I saw in one of the examples that the functional API was used to implement dropout for a conv layer but not for the fully connected layer. Was wondering if this has a specific reason? I pasted the code below

source: https://github.com/pytorch/examples/blob/master/mnist/main.py

class Net(nn.Module):
    def __init__(self):
        super(Net, self).__init__()
        self.conv1 = nn.Conv2d(1, 10, kernel_size=5)
        self.conv2 = nn.Conv2d(10, 20, kernel_size=5)
        self.conv2_drop = nn.Dropout2d()
        self.fc1 = nn.Linear(320, 50)
        self.fc2 = nn.Linear(50, 10)

    def forward(self, x):
        x = F.relu(F.max_pool2d(self.conv1(x), 2))
        x = F.relu(F.max_pool2d(self.conv2_drop(self.conv2(x)), 2))
        x = x.view(-1, 320)
        x = F.relu(self.fc1(x))
        x = F.dropout(x, training=self.training)
        x = F.relu(self.fc2(x))
        return F.log_softmax(x)

Am I correct that this is the same as the following code?

class Net(nn.Module):
    def __init__(self):
        super(Net, self).__init__()
        self.conv1 = nn.Conv2d(1, 10, kernel_size=5)
        self.conv2 = nn.Conv2d(10, 20, kernel_size=5)
        self.conv2_drop = nn.Dropout2d()
        self.fc1 = nn.Linear(320, 50)
        self.fc1_drop = nn.Dropout(p=0.5) # added this line
        self.fc2 = nn.Linear(50, 10)

    def forward(self, x):
        x = F.relu(F.max_pool2d(self.conv1(x), 2))
        x = F.relu(F.max_pool2d(self.conv2_drop(self.conv2(x)), 2))
        x = x.view(-1, 320)
        x = F.relu(self.fc1(x))
        x = self.fc1_drop(x) # added this line
        #x = F.dropout(x, training=self.training) # removed this line
        x = F.relu(self.fc2(x))
        return F.log_softmax(x)

I am curious, did you chose this example for demonstration purposes, using nn and using the functional API, or does this have some performance (or other) reasons?

apaszke · January 25, 2017, 4:40pm

No, they’re equivalent and they expand to calls to the same autograd functions. The same applies for all other layers - both functional and non-functional versions work exactly the same, it’s only a matter of personal taste.

apaszke · January 25, 2017, 4:41pm

In that tutorial I probably missed the dropout module and that’s why I didn’t change it to functional. I find using the functional API for parameter-less operations and modules for everything containing parameters the best.
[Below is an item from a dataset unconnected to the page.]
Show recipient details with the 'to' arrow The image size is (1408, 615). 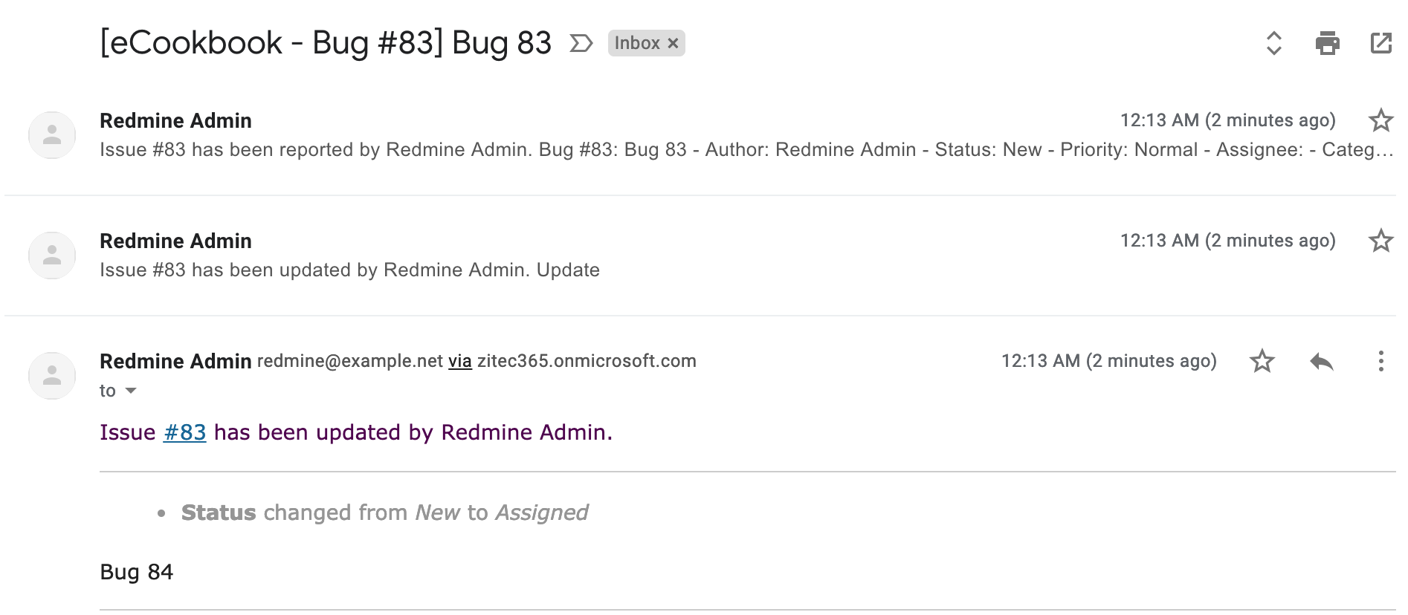point(131,391)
surag · February 8, 2018, 2:34am

But using functional makes this tedious, does it not?

rasbt · February 8, 2018, 3:00am

After I got back into PyTorch for some research projects lately, I adopted the habit of using the functional API for everything that does not have parameters (in the sense of weights, biases, etc.)
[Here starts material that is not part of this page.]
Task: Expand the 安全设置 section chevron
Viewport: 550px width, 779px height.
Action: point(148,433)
Regarding dropout, I think there’s no issue with that as you can specify the training/eval mode via e.g.,

x = F.dropout(out, p=dropout_prob, training=self.training)
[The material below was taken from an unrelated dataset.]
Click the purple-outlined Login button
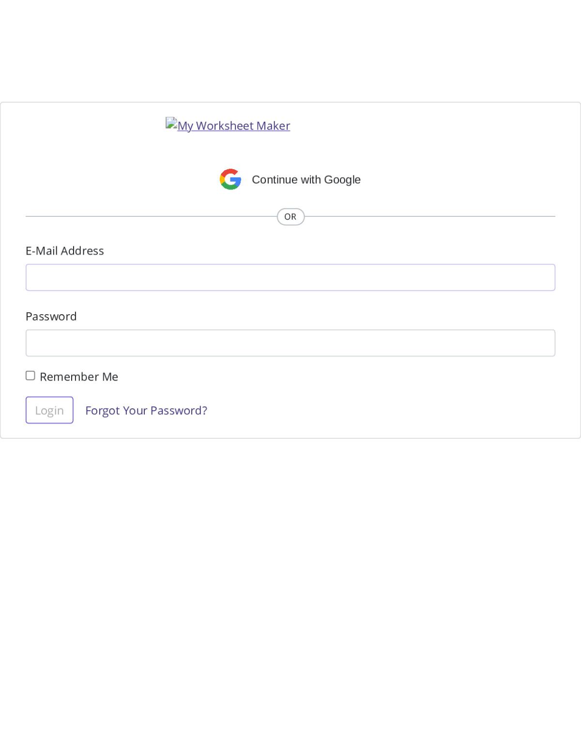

PS: I don’t use nn.Sequential, though, because I usually like to be able access intermediate states conveniently

two_four · January 17, 2019, 8:14am

This answer may give the best explanation for the difference between nn.Dropout and nn.functional.dropout. Generally speaking, nn.Dropout and nn.functional.dropout perform the same functionality(source code), the main difference is that nn.Dropout is a wrapper class for the nn.functional.dropout, in which nn.Dropout derives from nn.Module. In this way, nn.Dropout is desired to be defined as a layer in your model, so that when your model’s state changes nn.Dropout layer will get notified, then nn.Dropout layer’s state would get changed according to the model’s state. For example, while calling model.eval() your nn.Dropout layer would directly pass all activations but to do nothing, if using nn.functional.dropout you have no choice to handle these stuff manually, for more details, please go to this answer.